My experimental outline is as follows. Libraries were prepared for two biological replicates (IP and input control) and 75-mer paired end sequencing performed on an Illumina HiSeq 4000 platform. Reads were aligned to mm10 reference genome using BWA, and MACS-2 used to call peaks. From this I retrieved only a very small amount of peaks (~250) for each sample. My major concern is when I view the alignment files using IGV, the IP and input tracks are identical. I would have expected to find wide genomic coverage with a near flat baseline for my input, and more sparsely distributed distinct peaks for my IP samples. Instead, I have identical strong peaks for all 4 samples. The algorithms of MACS-2 do identify a significant enrichment of some of these peaks in the IP samples but I cannot regard these as true binding sites as there are matching peaks in the input controls.
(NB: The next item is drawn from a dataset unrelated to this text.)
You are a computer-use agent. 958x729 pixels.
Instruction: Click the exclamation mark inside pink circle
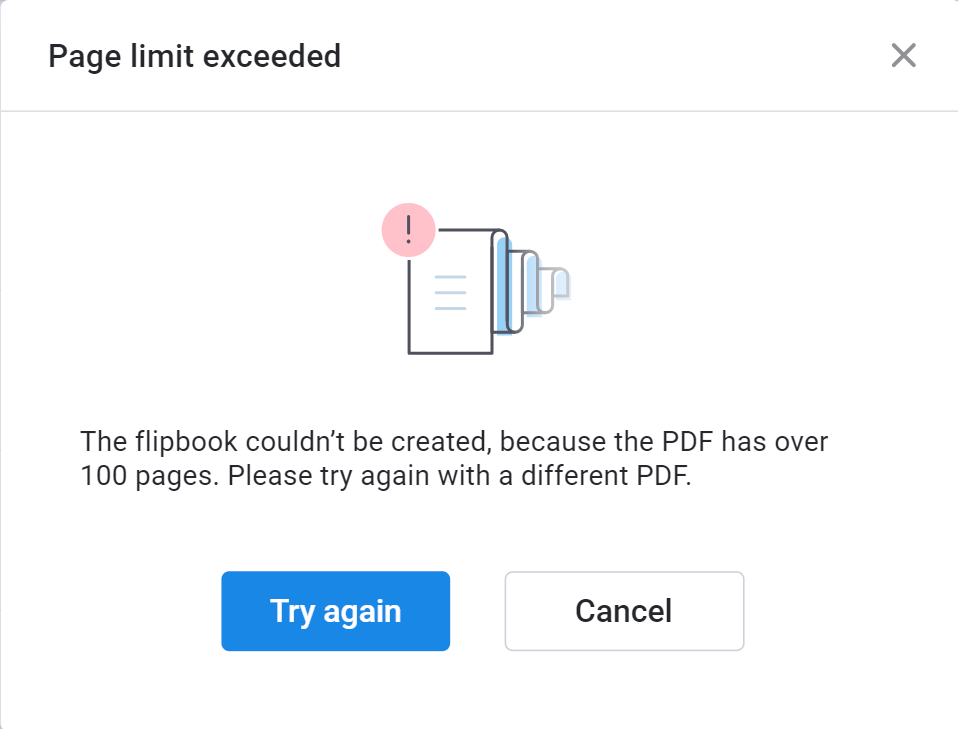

No other peaks were identified in my IP samples that could not be found in the input. I, therefore, have a couple of questions
1) What might be the cause of these specific sharp peaks in both input and IP samples? Areas of open chromatin?
2) Is it likely that the antibody used (custom-made) is non-specifically pulling down sonicated DNA? Or could the antibody not be precipitating any DNA at all and I have only sequenced input DNA non-specifically bound to the agarose beads for my IP samples?
3) Finally, I have noticed that only 48-49% of the total reads (for all input and IP samples) have been aligned by BWA. Could some of the true binding sites be hidden within these unmatched sequences and would it therefore, be worth going back to try and improve the alignment using less stringent mismatch criteria/another alignment tool? Or is this simply clutching at straws and the data is just junk?
Any suggestions would be kindly appreciated.